This article is contributed. See the original author and article here.
(VOICES OF DATA PROTECTION – Episode 2)
Host: Bhavanesh Rengarajan – Principal Program Manager, Microsoft
Guest: Maithili Dandige – Group Program Manager for Information Protection, Microsoft
Guest: Randall Galloway – Senior Program Manager, Microsoft
Guest: Joel Oleson – Director of Microsoft National Practice, Perficient
The following conversation is adapted from transcripts of Episode 2 of the Voices of Data Protection podcast. There may be slight edits in order to make this conversation easier for readers to follow along.
This podcast features the leaders, program managers from Microsoft and experts from the industry to share details about the latest solutions and processes to help you manage your data, keep it safe and stay compliant. If you prefer to listen to the audio of this podcast instead, please visit: aka.ms/voicesofdataprotection
BHAVANESH: Hey all, welcome to Voices of Data Protection. I’m your host, Bhavanesh Rengarajan, and I’m a Principal Program Manager at Microsoft. In this episode, I talk with Maithili Dandige, Joel Oleson, and Randall Galloway.

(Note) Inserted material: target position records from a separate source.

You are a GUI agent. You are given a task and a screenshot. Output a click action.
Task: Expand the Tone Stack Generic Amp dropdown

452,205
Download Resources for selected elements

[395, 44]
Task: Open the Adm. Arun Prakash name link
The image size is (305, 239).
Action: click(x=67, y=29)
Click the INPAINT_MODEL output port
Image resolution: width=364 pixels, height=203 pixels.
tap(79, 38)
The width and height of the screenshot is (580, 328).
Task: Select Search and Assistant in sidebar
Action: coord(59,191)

So, Maithili, we’ve heard a lot about these difficult times. It would be great to understand from you firsthand as to what are the top issues for our customers in and around the information protection space.

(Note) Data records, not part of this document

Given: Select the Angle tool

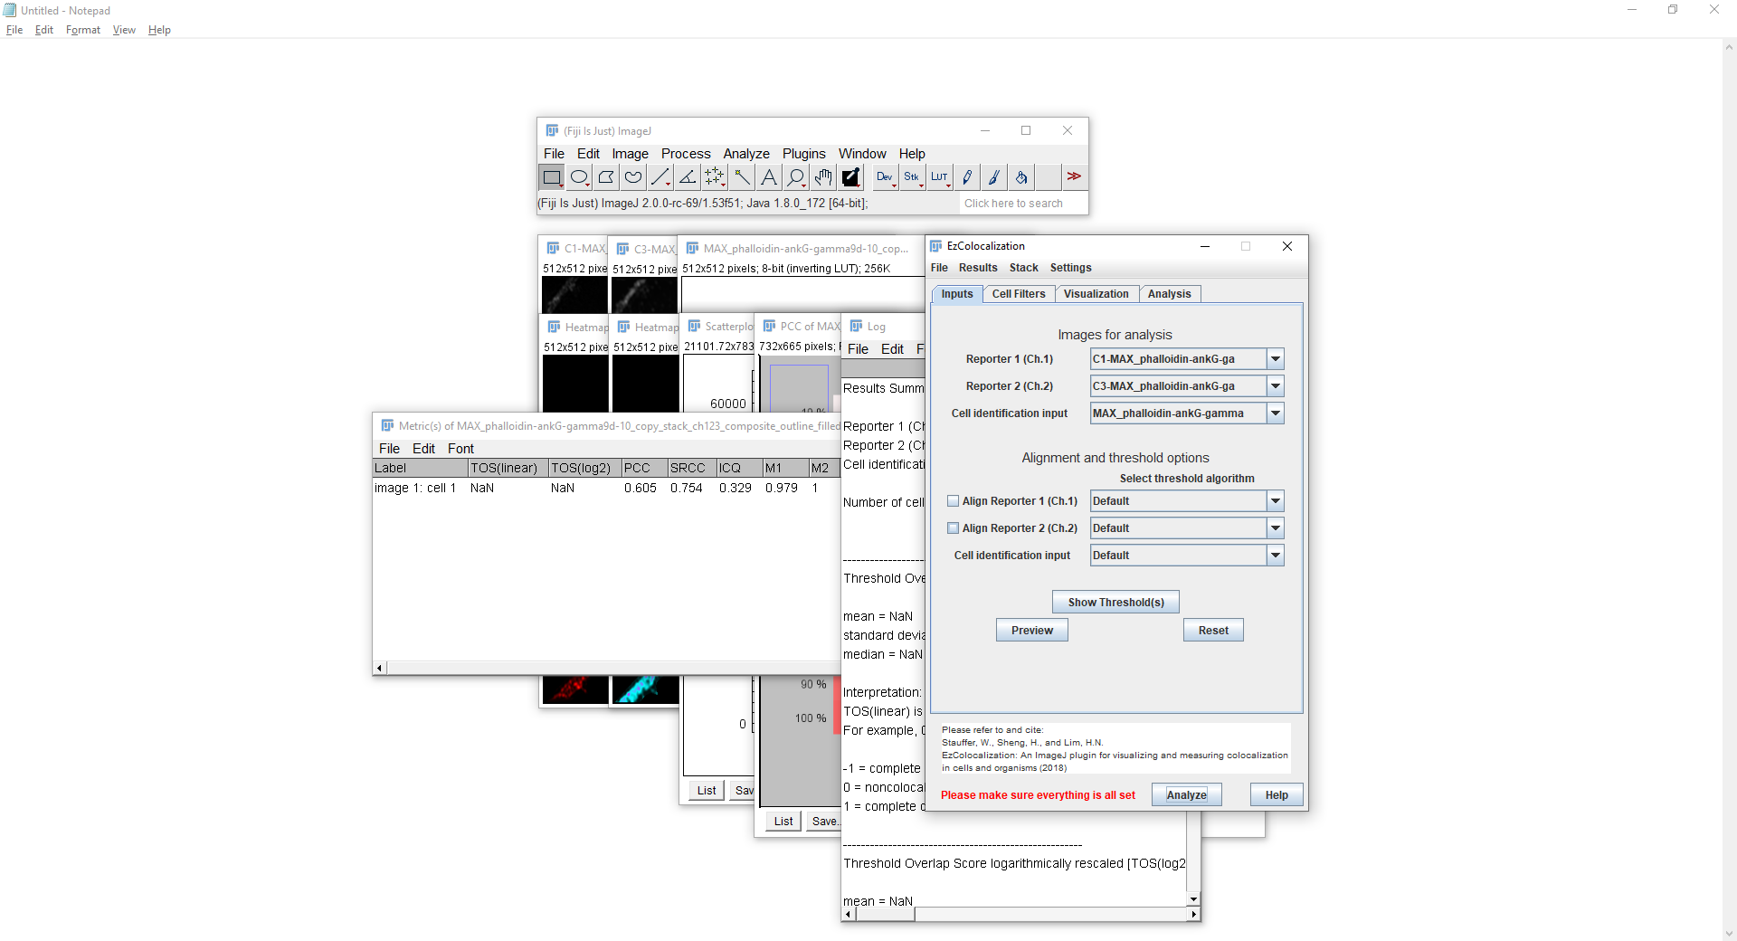Looking at the screenshot, I should pyautogui.click(x=688, y=177).
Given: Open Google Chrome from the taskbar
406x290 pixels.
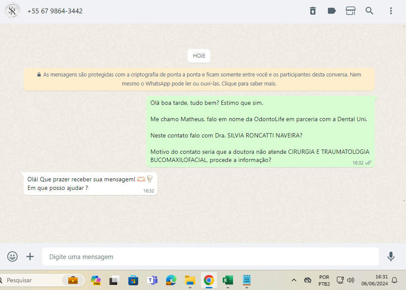Looking at the screenshot, I should click(209, 280).
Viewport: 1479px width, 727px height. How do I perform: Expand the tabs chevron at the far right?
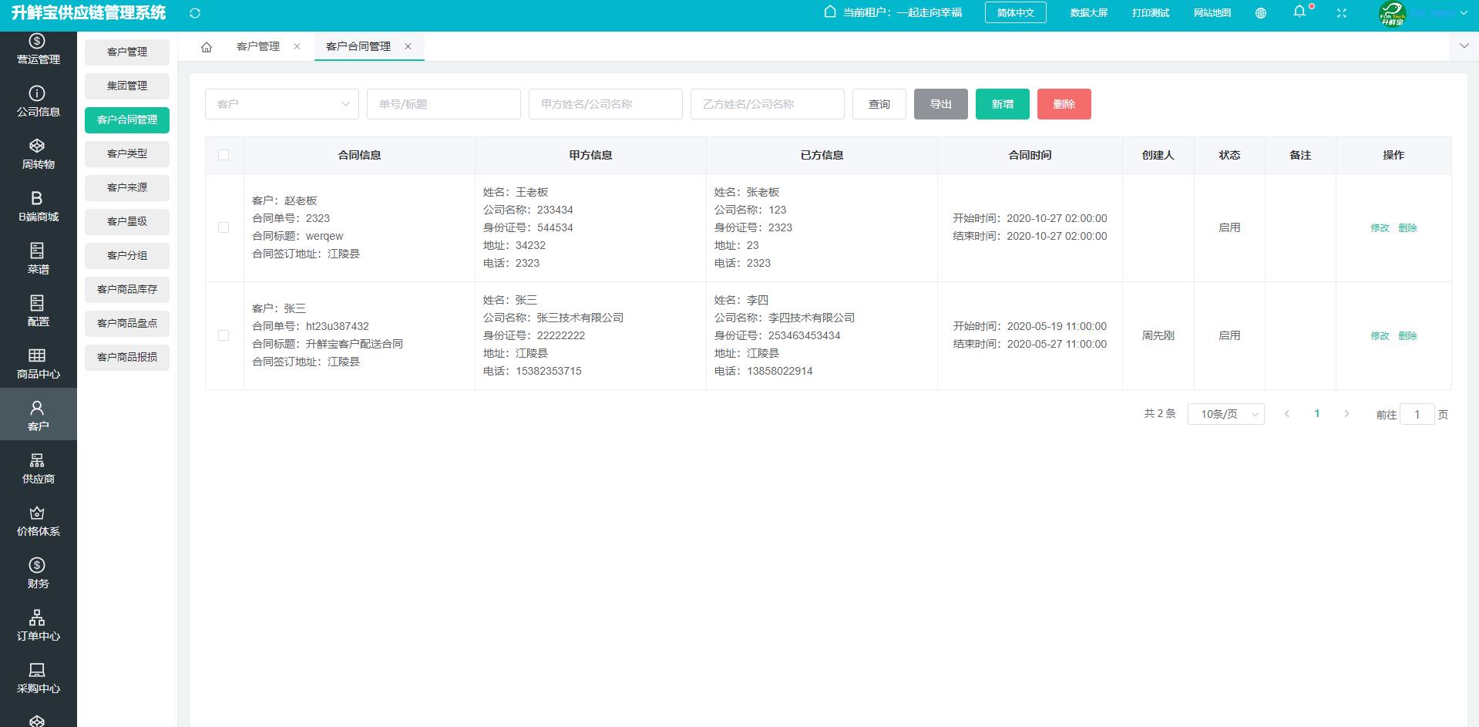1464,46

MAITHILI: One of the big ways I want to answer your question is from the point of view of data and users. If you see that 90% of our workforce moved home, what are some of the considerations that we need to consider with respect to information protection?
The biggest thing to think about is, look at your data, it follows where your information workers go. And so, the controls that you’ve put in place at work, now they need to work at home. That’s one aspect.
The second aspect that is to look at where these sensitive conversations are happening. We saw a huge shift moving from not sharing of documents and emails, but a huge rise in chats and sensitive chats happening within our Teams workload.
When you look at one example that I can think about are board meetings and calls. These confidential meetings have now moved home. One has to think about the sensitivity of the discussion, which sensitive data should be allowed to share, and what are the aspects in which you need to save these records. All of those concentrations come in context of the sensitivity around the data and the discussion.
When customers are thinking about information protection we provide, does it really fit their needs? Because our controls work on all sorts of egress endpoints, whether they are our data at rest or data in transit, across emails, chats, and their third-party apps. One of the things we are doing with information protection is really building that unified policy that allows an admin to protect the data across all of their egress vectors.
RANDALL: Joel, where do you see customer challenges in information protection, in regard to the capabilities across a plethora of data sources? Maybe you can share some of your customer stories with us.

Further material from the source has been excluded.